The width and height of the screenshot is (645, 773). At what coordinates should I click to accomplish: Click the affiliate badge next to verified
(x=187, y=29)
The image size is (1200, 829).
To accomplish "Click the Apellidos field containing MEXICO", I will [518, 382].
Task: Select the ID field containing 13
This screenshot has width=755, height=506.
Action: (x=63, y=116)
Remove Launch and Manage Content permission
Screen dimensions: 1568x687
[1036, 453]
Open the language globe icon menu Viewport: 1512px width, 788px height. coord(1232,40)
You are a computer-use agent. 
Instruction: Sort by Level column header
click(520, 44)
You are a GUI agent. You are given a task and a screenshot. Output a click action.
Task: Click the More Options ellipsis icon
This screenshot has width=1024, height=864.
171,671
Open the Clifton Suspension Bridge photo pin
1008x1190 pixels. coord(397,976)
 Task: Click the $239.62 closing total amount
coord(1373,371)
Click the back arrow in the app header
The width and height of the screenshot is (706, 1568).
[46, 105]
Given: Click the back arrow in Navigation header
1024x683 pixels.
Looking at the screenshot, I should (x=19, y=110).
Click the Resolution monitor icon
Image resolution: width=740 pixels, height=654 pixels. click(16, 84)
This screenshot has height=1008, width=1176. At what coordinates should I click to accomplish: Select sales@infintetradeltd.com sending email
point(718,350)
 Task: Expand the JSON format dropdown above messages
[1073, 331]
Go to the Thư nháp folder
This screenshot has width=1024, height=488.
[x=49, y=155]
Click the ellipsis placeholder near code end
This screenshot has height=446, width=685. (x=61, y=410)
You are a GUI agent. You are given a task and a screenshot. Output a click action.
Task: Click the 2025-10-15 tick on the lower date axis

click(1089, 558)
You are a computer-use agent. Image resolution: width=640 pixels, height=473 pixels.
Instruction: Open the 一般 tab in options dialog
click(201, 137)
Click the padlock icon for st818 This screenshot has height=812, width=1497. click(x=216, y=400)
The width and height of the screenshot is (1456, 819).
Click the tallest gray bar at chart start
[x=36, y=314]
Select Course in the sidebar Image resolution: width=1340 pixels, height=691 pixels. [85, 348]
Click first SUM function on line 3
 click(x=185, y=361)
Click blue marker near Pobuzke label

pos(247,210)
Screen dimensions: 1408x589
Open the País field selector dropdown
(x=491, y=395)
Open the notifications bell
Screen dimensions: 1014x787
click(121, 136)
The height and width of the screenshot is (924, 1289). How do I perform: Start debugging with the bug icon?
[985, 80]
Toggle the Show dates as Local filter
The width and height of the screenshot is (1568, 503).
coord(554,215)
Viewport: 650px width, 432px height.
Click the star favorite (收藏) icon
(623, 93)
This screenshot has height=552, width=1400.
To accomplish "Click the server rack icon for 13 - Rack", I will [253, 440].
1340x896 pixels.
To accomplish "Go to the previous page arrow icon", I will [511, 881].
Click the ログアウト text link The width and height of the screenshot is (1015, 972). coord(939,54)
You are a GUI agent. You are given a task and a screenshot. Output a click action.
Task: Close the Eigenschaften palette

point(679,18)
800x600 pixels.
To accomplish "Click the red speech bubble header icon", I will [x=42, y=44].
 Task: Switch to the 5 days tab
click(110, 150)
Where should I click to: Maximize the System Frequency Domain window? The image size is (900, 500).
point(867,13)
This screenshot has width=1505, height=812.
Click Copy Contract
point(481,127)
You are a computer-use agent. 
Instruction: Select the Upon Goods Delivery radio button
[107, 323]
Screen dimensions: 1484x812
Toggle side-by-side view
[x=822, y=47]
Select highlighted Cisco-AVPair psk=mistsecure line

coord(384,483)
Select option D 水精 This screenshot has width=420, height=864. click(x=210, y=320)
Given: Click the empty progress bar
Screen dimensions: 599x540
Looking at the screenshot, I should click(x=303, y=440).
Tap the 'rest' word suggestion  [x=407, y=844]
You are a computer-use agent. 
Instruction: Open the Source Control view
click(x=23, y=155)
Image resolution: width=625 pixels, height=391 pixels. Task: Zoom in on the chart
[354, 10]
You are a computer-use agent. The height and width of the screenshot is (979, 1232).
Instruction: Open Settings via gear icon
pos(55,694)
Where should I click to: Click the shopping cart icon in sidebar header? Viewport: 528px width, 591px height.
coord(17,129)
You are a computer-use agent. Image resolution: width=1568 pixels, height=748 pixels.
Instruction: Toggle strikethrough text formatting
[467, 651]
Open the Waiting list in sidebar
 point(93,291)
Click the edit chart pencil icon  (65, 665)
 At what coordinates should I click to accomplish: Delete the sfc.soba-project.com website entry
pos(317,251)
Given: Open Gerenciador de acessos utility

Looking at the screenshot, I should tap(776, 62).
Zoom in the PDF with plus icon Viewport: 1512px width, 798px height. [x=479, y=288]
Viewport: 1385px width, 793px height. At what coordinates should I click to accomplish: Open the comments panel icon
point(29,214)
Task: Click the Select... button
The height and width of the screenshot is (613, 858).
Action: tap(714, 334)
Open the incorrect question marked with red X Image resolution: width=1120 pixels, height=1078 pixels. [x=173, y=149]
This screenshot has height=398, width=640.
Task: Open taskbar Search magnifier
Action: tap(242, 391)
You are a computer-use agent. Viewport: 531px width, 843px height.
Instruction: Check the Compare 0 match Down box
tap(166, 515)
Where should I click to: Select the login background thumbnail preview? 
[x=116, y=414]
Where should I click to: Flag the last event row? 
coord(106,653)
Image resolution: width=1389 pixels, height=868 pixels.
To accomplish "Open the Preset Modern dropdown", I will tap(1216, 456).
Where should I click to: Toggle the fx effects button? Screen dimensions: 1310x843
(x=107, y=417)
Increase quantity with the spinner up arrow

__________

Could you print all of the entries again exactly as they stand?

_SOLVED PROBLEM_
The width and height of the screenshot is (645, 773). At what coordinates should I click to accomplish: Click the affiliate badge next to verified
(x=187, y=29)
The image size is (1200, 829).
To accomplish "Click the Apellidos field containing MEXICO", I will [518, 382].
Task: Select the ID field containing 13
This screenshot has width=755, height=506.
Action: (x=63, y=116)
Remove Launch and Manage Content permission
Screen dimensions: 1568x687
[1036, 453]
Open the language globe icon menu Viewport: 1512px width, 788px height. coord(1232,40)
You are a computer-use agent. 
Instruction: Sort by Level column header
click(520, 44)
You are a GUI agent. You are given a task and a screenshot. Output a click action.
Task: Click the More Options ellipsis icon
This screenshot has width=1024, height=864.
171,671
Open the Clifton Suspension Bridge photo pin
1008x1190 pixels. coord(397,976)
 Task: Click the $239.62 closing total amount
coord(1373,371)
Click the back arrow in the app header
The width and height of the screenshot is (706, 1568).
[46, 105]
Given: Click the back arrow in Navigation header
1024x683 pixels.
Looking at the screenshot, I should (x=19, y=110).
Click the Resolution monitor icon
Image resolution: width=740 pixels, height=654 pixels. click(16, 84)
This screenshot has height=1008, width=1176. At what coordinates should I click to accomplish: Select sales@infintetradeltd.com sending email
point(718,350)
 Task: Expand the JSON format dropdown above messages
[1073, 331]
Go to the Thư nháp folder
This screenshot has width=1024, height=488.
[x=49, y=155]
Click the ellipsis placeholder near code end
This screenshot has height=446, width=685. (x=61, y=410)
You are a GUI agent. You are given a task and a screenshot. Output a click action.
Task: Click the 2025-10-15 tick on the lower date axis

click(1089, 558)
You are a computer-use agent. Image resolution: width=640 pixels, height=473 pixels.
Instruction: Open the 一般 tab in options dialog
click(201, 137)
Click the padlock icon for st818 This screenshot has height=812, width=1497. click(x=216, y=400)
The width and height of the screenshot is (1456, 819).
Click the tallest gray bar at chart start
[x=36, y=314]
Select Course in the sidebar Image resolution: width=1340 pixels, height=691 pixels. [85, 348]
Click first SUM function on line 3
 click(x=185, y=361)
Click blue marker near Pobuzke label

pos(247,210)
Screen dimensions: 1408x589
Open the País field selector dropdown
(x=491, y=395)
Open the notifications bell
Screen dimensions: 1014x787
click(121, 136)
The height and width of the screenshot is (924, 1289). How do I perform: Start debugging with the bug icon?
[985, 80]
Toggle the Show dates as Local filter
The width and height of the screenshot is (1568, 503).
coord(554,215)
Viewport: 650px width, 432px height.
Click the star favorite (收藏) icon
(623, 93)
This screenshot has height=552, width=1400.
To accomplish "Click the server rack icon for 13 - Rack", I will [253, 440].
1340x896 pixels.
To accomplish "Go to the previous page arrow icon", I will [511, 881].
Click the ログアウト text link The width and height of the screenshot is (1015, 972). coord(939,54)
You are a GUI agent. You are given a task and a screenshot. Output a click action.
Task: Close the Eigenschaften palette

point(679,18)
800x600 pixels.
To accomplish "Click the red speech bubble header icon", I will [x=42, y=44].
 Task: Switch to the 5 days tab
click(110, 150)
Where should I click to: Maximize the System Frequency Domain window? The image size is (900, 500).
point(867,13)
This screenshot has width=1505, height=812.
Click Copy Contract
point(481,127)
You are a computer-use agent. 
Instruction: Select the Upon Goods Delivery radio button
[107, 323]
Screen dimensions: 1484x812
Toggle side-by-side view
[x=822, y=47]
Select highlighted Cisco-AVPair psk=mistsecure line

coord(384,483)
Select option D 水精 This screenshot has width=420, height=864. click(x=210, y=320)
Given: Click the empty progress bar
Screen dimensions: 599x540
Looking at the screenshot, I should click(x=303, y=440).
Tap the 'rest' word suggestion  [x=407, y=844]
You are a computer-use agent. 
Instruction: Open the Source Control view
click(x=23, y=155)
Image resolution: width=625 pixels, height=391 pixels. Task: Zoom in on the chart
[354, 10]
You are a computer-use agent. The height and width of the screenshot is (979, 1232).
Instruction: Open Settings via gear icon
pos(55,694)
Where should I click to: Click the shopping cart icon in sidebar header? Viewport: 528px width, 591px height.
coord(17,129)
You are a computer-use agent. Image resolution: width=1568 pixels, height=748 pixels.
Instruction: Toggle strikethrough text formatting
[467, 651]
Open the Waiting list in sidebar
 point(93,291)
Click the edit chart pencil icon  (65, 665)
 At what coordinates should I click to accomplish: Delete the sfc.soba-project.com website entry
pos(317,251)
Given: Open Gerenciador de acessos utility

Looking at the screenshot, I should tap(776, 62).
Zoom in the PDF with plus icon Viewport: 1512px width, 798px height. [x=479, y=288]
Viewport: 1385px width, 793px height. At what coordinates should I click to accomplish: Open the comments panel icon
point(29,214)
Task: Click the Select... button
The height and width of the screenshot is (613, 858).
Action: tap(714, 334)
Open the incorrect question marked with red X Image resolution: width=1120 pixels, height=1078 pixels. [x=173, y=149]
This screenshot has height=398, width=640.
Task: Open taskbar Search magnifier
Action: tap(242, 391)
You are a computer-use agent. Viewport: 531px width, 843px height.
Instruction: Check the Compare 0 match Down box
tap(166, 515)
Where should I click to: Select the login background thumbnail preview? 
[x=116, y=414]
Where should I click to: Flag the last event row? 
coord(106,653)
Image resolution: width=1389 pixels, height=868 pixels.
To accomplish "Open the Preset Modern dropdown", I will tap(1216, 456).
Where should I click to: Toggle the fx effects button? Screen dimensions: 1310x843
(x=107, y=417)
Increase quantity with the spinner up arrow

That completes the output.